Problems to solve
(1) Reproduce the stretch of the festival article from "But what happened" through "his Maui grandfather." without any changes.
(2) Answer from the festival article:
(a) On what dates does the festival move to O‘ahu?
(b) How much money has the festival helped raise over the years?
(c) In what city was Roy Yamaguchi raised?
(3) Decide whether each statement agrees with the festival article. Answer yes or no and quote the words that decide it.
(a) The festival's main courses take place on Hawai‘i Island.
(b) Yamaguchi's second eponymous restaurant first opened in Kahana in 1992.
(c) Humble Market Kitchin is named to honor Yamaguchi's Maui grandmother.

Extract

-*-

The Hawai‘i Food and Wine Festival, whose 13th menu of events begins October 20–21 with two amuse-bouches on Hawai‘i Island before moving to O‘ahu for the main courses November 2–5, has always had a philanthropic flavor. But the devastating fires on Maui have led to a new urgency in its fundraising — and a new opportunity for Valley Isle visitors to help, while also helping themselves to delicious food.
Created by Hawai‘i Regional Cuisine co-founding chefs Roy Yamaguchi and Allan Wong and Denise Yamaguchi, a business development consultant and Roy’s spouse, the festival has helped raise more than $3.5 million over the years for food sustainability, culinary education and agriculture in Hawai‘i.
But what happened on Maui in early August hit home in a very real sense for Roy Yamaguchi.
All photos courtesy of the Hawaii Food and Wine Festival
Raised in Tokyo, the chef grew up visiting his paternal grandparents on Maui, where his father had lived before his career as a military officer. After winning acclaim for his flagship Roy’s restaurant in Hawai‘i Kai on O‘ahu in 1988, Yamaguchi chose Kahana in West Maui for the site of his second eponymous restaurant in 1992, later moving it to the Kā‘anapali Golf Course where it remains today. Seven years ago, the James Beard Award-winning chef opened another Valley Isle restaurant, the quaintly spelled Humble Market Kitchin at Marriott’s remodeled Wailea Beach Resort, its name honoring the hard work and humility of his Maui grandfather.

-*-

Recorded information
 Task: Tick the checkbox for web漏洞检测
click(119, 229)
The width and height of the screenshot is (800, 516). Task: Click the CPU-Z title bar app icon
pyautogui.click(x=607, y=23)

-*-

Responses in order
(1)
But what happened on Maui in early August hit home in a very real sense for Roy Yamaguchi.
All photos courtesy of the Hawaii Food and Wine Festival
Raised in Tokyo, the chef grew up visiting his paternal grandparents on Maui, where his father had lived before his career as a military officer. After winning acclaim for his flagship Roy’s restaurant in Hawai‘i Kai on O‘ahu in 1988, Yamaguchi chose Kahana in West Maui for the site of his second eponymous restaurant in 1992, later moving it to the Kā‘anapali Golf Course where it remains today. Seven years ago, the James Beard Award-winning chef opened another Valley Isle restaurant, the quaintly spelled Humble Market Kitchin at Marriott’s remodeled Wailea Beach Resort, its name honoring the hard work and humility of his Maui grandfather.

(2)
(a) November 2–5
(b) More than $3.5 million
(c) Tokyo

(3)
(a) No: "two amuse-bouches on Hawai‘i Island before moving to O‘ahu for the main courses November 2–5"
(b) Yes: "Yamaguchi chose Kahana in West Maui for the site of his second eponymous restaurant in 1992"
(c) No: "its name honoring the hard work and humility of his Maui grandfather"